Illinois Wesleyan University


Illinois Wesleyan's Joe Binder Earns Goldwater Scholarship
Joseph Binder

April 4, 2003

Illinois Wesleyan University junior Joseph Binder has been awarded one of 300 national scholarships from the Barry M. Goldwater Scholarship and Excellence in Education Foundation.

Binder, a 2000 graduate of Decatur, Ill., St. Teresa High School, is majoring in chemistry and physics at Illinois Wesleyan.

At the 2002 John Wesley Powell Research Conference at IWU, Binder won an award for his poster, “Derivatization of Keggin-Type Polyoxometalates.” He is a member of the national scholastic honoraries Phi Kappa Phi and Phi Eta Sigma.

He is also a member of the University’s chapter of the American Chemical Society (ACS) Student Affiliates, serving as the group’s secretary this year and will be vice president next year.

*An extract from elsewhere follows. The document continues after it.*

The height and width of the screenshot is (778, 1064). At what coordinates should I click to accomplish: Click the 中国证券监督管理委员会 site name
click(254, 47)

He has served as president of the IWU Quiz Bowl team for two years and is a member of the Society of Physics Students.

He is a Presidental Scholar, has earned the 2001 CRC Press Freshman Chemistry Achievement Award and the 2002 ACS Polymer Education Committee Award for Outstanding Organic Chemistry Student.

Binder has been a two-year varsity cross country runner and will be the team’s captain this fall and has also participated in track for three seasons.

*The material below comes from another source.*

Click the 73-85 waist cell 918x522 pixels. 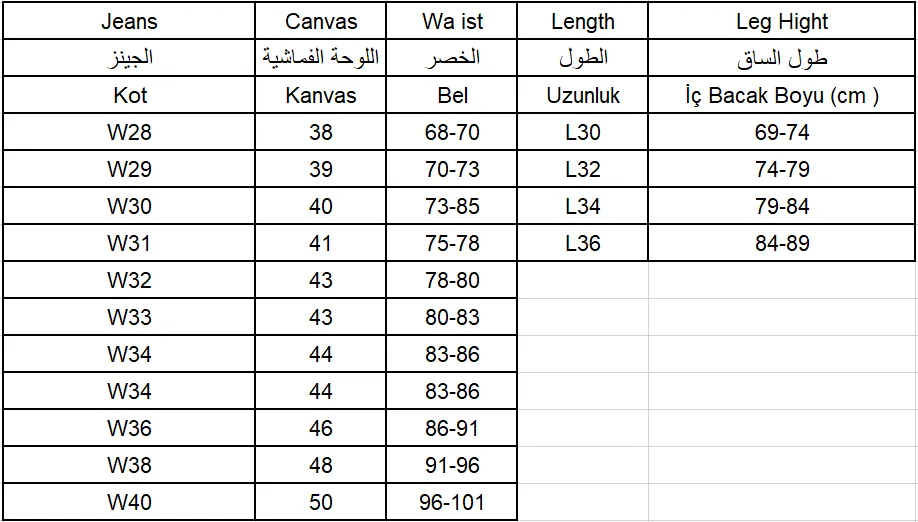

“This award is testimony to Joe's outstanding academic achievement and creativity,” said Jeff Frick, associate professor and chair of the chemistry department at Illinois Wesleyan. “His research proposal blended the work he has done with [IWU chemistry] professor [Rebecca] Roesner with work done during his summer internship at Archer Daniels Midland.”

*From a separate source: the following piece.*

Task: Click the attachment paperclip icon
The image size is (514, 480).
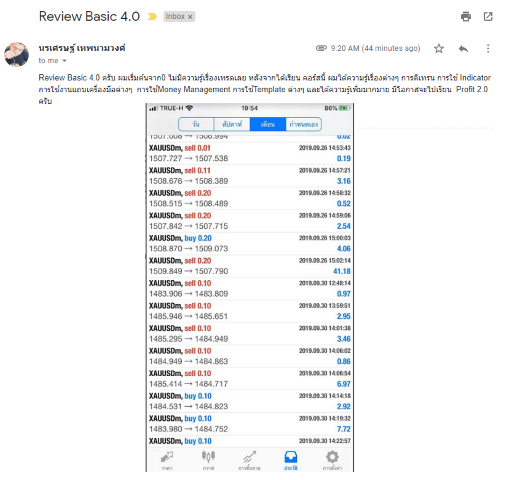Action: point(321,48)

The scholarships, given for the 2003-2004 academic year to undergraduate sophomores and juniors, will cover the cost of tuition, fees, books, and room and board up to a maximum of $7,500 per year.

Goldwater Scholarships
The Goldwater Scholars were selected on the basis of academic merit from a field of 1,093 mathematics, science, and engineering students who were nominated by the faculties of colleges and universities nationwide. One hundred sixty-one of the Scholars are men, 139 are women, and virtually all intend to obtain a doctorate as their degree objective. Thirty-one Scholars are mathematics majors, 210 are science majors, 45 are majoring in engineering, 12 are computer science-related majors. Many of the Scholars have dual majors in a variety of mathematics, science, engineering, and computer disciplines.

Goldwater Scholars have very impressive academic qualifications that have garnered the attention of prestigious post-graduate fellowship programs. Recent Goldwater Scholars have been awarded 50 Rhodes Scholarships (six of the 32 awarded in the U.S. in 2003), 55 Marshall Awards (eight of the 40 awarded in the U.S. in 2003), and numerous other distinguished fellowships.

The Goldwater Foundation is a federally endowed agency established in 1986. The scholarship program honoring Senator Barry M. Goldwater was designed to foster and encourage outstanding students to pursue careers in the fields of mathematics, the natural sciences, and engineering and the Goldwater Scholarship is the premier undergraduate award of its type in these fields.

The Foundation, in its 15-year history, has awarded 3,962 scholarships worth approximately $39 million. The trustees plan to award about 300 scholarships for the 2004-2005 academic year.